Scan the lines below; pull out those with "will".

[Saved data entries]
****

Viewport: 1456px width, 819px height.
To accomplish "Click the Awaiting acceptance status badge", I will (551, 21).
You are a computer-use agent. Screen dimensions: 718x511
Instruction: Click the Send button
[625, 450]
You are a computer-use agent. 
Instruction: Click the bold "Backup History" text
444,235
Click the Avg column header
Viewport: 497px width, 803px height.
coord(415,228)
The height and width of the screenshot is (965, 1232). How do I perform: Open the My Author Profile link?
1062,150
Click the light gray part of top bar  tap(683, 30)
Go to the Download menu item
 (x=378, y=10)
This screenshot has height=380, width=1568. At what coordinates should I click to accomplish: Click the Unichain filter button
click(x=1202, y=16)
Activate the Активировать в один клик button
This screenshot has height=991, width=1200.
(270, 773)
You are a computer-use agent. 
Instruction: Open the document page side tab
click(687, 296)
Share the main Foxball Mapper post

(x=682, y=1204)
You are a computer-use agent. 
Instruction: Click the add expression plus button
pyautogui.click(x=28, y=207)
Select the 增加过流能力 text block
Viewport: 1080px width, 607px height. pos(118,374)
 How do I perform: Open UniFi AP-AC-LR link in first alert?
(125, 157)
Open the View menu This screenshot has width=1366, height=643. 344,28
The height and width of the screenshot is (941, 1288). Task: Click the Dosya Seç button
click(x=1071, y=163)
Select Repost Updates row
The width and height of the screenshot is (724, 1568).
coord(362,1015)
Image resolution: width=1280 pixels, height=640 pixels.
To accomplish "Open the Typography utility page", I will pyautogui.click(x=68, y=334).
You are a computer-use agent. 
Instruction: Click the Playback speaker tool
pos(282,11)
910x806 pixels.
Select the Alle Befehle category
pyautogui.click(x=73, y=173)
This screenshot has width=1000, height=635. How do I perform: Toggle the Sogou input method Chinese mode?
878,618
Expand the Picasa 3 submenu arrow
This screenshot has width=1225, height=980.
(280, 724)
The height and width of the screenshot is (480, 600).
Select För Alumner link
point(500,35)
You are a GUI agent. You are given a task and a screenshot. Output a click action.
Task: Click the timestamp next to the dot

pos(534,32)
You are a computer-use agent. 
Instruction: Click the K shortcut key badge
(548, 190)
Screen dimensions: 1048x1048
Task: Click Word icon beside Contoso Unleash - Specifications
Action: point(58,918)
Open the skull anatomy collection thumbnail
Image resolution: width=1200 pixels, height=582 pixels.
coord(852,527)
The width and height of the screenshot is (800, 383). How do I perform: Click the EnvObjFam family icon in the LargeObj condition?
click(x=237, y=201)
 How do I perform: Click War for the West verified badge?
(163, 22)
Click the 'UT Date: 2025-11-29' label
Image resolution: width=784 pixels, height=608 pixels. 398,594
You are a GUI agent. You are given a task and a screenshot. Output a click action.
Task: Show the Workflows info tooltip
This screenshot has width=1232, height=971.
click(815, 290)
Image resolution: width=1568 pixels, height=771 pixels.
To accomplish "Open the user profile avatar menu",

****

* _Written answer_
To accomplish "Click the Awaiting acceptance status badge", I will (551, 21).
To accomplish "Open the Typography utility page", I will pyautogui.click(x=68, y=334).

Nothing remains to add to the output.